Beg lo estudió cuidadosamente, con expresión inescrutable.
—Sal de mi salón y gira al oeste. Cruza las colinas hasta llegar a un río de corriente rápida, y luego remonta el curso hasta encontrar un gran meandro. La Bruja Sauce te espera allí.
Malus asintió.
—Parece bastante simple. Regresaré con el Ancri Dam antes de la salida del sol, urhan Beg. Entonces, hablaremos de mi viaje al norte.
Dicho eso, el noble bajó de la plataforma y avanzó con rapidez hacia sus guerreros. Lhunara, Dalvar e incluso Vanhir se levantaron cuando él se aproximó.
—Quitadme esta armadura —dijo en voz baja mientras se desabrochaba la hebilla del cinturón que acababan de devolverle.
Los ágiles dedos de Lhunara desprendieron las hebillas de la armadura, mientras Dalvar se inclinaba hacia él.
—Tiene intención de traicionarte, temido señor.

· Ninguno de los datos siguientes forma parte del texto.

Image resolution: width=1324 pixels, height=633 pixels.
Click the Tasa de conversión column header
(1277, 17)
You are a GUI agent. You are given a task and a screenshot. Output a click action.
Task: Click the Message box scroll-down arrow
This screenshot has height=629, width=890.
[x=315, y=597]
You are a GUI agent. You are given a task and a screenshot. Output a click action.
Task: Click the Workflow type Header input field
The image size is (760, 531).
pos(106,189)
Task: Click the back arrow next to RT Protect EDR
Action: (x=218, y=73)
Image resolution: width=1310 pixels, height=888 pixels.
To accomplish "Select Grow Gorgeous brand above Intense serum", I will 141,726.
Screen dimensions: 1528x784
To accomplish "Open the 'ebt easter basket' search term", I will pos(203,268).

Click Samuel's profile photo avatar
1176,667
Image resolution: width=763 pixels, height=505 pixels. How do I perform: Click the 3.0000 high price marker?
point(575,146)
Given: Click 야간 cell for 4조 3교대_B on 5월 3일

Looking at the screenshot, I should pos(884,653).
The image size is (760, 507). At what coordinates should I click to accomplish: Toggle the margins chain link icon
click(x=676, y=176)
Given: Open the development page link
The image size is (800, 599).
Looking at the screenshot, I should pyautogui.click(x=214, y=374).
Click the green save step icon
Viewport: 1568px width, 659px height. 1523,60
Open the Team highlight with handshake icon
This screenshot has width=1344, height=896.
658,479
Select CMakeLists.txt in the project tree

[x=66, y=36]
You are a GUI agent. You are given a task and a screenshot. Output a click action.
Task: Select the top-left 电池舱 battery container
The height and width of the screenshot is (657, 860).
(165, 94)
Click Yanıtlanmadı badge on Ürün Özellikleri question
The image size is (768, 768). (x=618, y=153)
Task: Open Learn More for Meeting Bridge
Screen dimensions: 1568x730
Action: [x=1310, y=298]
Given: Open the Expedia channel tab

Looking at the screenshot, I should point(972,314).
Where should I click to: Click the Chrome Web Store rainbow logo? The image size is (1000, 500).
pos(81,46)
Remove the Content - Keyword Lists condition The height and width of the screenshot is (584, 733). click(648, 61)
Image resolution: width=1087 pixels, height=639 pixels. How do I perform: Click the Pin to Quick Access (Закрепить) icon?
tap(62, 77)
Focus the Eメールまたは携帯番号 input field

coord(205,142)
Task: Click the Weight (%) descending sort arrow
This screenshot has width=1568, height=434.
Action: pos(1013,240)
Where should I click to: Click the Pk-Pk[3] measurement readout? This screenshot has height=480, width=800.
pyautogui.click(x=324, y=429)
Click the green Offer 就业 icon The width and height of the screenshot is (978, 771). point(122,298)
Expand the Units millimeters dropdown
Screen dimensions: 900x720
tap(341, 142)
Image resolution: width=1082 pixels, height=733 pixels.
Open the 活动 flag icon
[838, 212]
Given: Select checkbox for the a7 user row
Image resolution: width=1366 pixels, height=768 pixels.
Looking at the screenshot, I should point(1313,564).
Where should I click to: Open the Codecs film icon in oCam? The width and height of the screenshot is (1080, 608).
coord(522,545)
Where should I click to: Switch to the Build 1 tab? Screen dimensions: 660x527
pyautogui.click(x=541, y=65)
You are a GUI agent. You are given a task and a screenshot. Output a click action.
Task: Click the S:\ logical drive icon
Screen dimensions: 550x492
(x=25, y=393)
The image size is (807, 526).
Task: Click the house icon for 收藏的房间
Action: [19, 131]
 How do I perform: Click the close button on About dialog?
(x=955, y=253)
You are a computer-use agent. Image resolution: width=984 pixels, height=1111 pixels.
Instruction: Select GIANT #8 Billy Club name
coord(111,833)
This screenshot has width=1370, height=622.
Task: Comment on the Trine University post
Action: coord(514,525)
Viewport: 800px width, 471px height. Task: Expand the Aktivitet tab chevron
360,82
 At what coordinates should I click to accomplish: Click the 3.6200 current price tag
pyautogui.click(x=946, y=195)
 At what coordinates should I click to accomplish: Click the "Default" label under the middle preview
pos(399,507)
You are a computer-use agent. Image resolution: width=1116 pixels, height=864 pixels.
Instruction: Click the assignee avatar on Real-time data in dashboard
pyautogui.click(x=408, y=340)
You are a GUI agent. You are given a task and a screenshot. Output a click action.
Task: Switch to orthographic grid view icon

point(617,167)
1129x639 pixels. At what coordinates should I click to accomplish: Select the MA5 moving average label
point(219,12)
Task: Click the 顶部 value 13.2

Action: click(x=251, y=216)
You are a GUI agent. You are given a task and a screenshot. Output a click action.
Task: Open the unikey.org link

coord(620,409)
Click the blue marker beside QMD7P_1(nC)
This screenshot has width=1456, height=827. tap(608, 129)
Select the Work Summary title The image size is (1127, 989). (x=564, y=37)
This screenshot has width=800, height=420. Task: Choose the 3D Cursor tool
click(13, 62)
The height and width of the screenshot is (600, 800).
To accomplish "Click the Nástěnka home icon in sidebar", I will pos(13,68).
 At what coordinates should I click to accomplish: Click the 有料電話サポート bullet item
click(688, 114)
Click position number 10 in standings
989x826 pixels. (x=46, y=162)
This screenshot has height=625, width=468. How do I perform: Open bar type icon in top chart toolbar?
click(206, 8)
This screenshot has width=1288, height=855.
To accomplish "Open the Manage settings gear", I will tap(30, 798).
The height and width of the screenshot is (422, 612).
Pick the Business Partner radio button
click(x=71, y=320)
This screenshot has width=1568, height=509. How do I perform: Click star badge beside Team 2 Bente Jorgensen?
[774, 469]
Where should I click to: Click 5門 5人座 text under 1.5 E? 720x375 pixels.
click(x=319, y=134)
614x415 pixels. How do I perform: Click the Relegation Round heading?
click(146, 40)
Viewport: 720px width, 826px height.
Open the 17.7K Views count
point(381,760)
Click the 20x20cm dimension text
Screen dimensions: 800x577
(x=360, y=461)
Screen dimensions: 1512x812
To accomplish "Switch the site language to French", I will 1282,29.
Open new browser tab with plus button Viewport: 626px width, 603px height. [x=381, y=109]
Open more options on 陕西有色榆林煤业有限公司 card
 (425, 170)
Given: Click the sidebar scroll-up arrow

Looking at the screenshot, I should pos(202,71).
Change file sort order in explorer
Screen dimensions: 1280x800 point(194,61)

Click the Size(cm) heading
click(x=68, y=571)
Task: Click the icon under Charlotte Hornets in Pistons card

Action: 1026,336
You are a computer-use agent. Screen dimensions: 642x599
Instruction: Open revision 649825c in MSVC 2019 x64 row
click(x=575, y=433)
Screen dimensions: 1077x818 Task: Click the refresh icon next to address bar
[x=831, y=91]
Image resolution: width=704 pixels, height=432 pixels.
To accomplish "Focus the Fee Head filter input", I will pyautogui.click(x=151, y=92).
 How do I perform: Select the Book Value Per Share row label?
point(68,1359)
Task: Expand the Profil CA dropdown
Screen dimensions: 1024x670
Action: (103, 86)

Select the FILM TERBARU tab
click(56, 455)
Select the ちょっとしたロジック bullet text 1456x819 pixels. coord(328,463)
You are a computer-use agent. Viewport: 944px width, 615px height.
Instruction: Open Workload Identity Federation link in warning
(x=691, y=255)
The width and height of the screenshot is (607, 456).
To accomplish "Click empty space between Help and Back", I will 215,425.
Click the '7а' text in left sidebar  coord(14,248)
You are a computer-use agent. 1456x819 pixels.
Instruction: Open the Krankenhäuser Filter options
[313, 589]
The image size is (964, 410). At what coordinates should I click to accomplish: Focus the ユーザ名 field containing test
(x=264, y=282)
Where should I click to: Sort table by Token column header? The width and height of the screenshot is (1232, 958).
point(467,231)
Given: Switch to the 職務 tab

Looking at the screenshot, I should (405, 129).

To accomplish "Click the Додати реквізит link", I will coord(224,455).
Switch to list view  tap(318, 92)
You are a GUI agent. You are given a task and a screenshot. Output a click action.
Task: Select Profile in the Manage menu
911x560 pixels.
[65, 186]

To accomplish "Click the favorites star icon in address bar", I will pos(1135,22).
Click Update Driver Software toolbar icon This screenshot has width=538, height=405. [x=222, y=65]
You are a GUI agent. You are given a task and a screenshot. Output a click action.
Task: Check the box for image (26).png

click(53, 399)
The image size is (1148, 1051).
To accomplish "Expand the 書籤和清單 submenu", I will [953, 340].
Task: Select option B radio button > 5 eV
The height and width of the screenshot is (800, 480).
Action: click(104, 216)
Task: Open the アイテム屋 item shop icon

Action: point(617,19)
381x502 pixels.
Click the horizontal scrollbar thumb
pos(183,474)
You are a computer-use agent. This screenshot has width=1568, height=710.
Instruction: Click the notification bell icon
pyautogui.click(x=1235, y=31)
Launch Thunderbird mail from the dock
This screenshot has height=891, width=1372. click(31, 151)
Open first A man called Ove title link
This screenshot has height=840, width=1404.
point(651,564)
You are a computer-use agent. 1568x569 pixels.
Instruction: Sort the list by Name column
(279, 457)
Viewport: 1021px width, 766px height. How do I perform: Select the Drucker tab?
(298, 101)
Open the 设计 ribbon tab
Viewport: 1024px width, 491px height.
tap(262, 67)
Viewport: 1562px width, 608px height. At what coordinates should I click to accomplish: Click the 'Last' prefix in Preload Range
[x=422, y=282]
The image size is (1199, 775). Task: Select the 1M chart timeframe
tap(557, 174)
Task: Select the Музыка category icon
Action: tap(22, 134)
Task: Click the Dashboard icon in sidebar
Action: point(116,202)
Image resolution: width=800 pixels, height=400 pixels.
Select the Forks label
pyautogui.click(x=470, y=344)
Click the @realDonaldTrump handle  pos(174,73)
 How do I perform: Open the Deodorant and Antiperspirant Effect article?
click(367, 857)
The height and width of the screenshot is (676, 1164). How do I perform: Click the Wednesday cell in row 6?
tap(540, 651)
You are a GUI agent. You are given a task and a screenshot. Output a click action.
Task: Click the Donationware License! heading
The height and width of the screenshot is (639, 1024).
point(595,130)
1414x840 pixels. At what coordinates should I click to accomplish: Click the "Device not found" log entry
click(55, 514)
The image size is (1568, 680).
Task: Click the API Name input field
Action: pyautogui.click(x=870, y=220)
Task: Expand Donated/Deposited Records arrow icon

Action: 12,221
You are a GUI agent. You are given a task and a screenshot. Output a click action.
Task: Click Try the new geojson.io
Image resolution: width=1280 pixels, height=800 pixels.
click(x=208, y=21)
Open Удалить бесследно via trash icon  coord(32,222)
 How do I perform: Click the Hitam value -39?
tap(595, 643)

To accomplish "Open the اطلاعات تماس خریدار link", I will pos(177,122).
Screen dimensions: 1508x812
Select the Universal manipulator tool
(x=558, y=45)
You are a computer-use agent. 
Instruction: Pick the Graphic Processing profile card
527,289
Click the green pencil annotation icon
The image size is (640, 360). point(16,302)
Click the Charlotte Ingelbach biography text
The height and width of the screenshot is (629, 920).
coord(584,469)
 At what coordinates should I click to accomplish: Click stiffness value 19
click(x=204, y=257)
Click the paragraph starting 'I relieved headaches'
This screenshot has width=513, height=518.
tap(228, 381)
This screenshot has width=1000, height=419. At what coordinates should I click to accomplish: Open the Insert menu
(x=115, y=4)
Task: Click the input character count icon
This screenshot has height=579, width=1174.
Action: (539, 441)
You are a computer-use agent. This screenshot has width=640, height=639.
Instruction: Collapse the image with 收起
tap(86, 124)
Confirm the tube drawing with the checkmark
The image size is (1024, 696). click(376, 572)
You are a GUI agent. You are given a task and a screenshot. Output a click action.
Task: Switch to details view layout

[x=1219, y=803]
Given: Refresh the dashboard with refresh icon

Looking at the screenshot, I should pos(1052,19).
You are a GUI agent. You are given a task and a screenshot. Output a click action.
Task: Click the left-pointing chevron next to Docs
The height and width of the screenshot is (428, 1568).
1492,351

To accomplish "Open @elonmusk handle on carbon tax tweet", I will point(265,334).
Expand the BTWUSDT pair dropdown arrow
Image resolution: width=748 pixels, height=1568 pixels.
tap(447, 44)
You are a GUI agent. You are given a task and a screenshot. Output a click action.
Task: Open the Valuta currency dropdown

—Eso ya lo veo, Dalvar —susurró Malus—. Está utilizándome para empujar a Nuall a emprender acciones más decididas. Supongo que su estúpido hijo esperará hasta que yo haya recuperado el amuleto, y luego intentará matarme para quedarse con él.
—¿Qué hacemos nosotros? —preguntó Lhunara mientras le quitaba el peto.
—Por ahora, nada. Aún necesitamos a los autarii para que nos lleven hasta la frontera. Pero…
En el momento en que le quitaban la armadura y aún tenía la espalda vuelta hacia la plataforma, Malus pasó un dedo pulgar por la vaina de una de las espadas. Una fina hoja de oscuro hierro saltó fuera de un compartimiento oculto. Con un movimiento diestro, depositó la pequeña arma en una mano de Dalvar.
—Si yo no regreso al amanecer, huid como podáis. Id a buscar a los nauglirs e intentad volver al camino. No obstante, en caso de que os sea posible, dejad ese trozo de hierro dentro del cráneo del urhan antes de marcharos.
Dalvar se guardó el arma en un bolsillo.
—Tienes mi palabra —dijo con tono tétrico.
Lhunara observó la conversación con los ojos entrecerrados, y luego le lanzó una mirada significativa a Malus.
—Espero que sepas lo que haces.
El noble le dedicó una sonrisa lobuna.
—Tanto si acierto como si me equivoco, Lhunara, siempre sé lo que hago.
La oficial observó a su señor mientras salía del salón con paso confiado y lanzaba duras miradas a cualquier hombre lo bastante temerario como para mirarlo a los ojos.
—De algún modo, eso no me tranquiliza en lo más mínimo —murmuró Lhunara.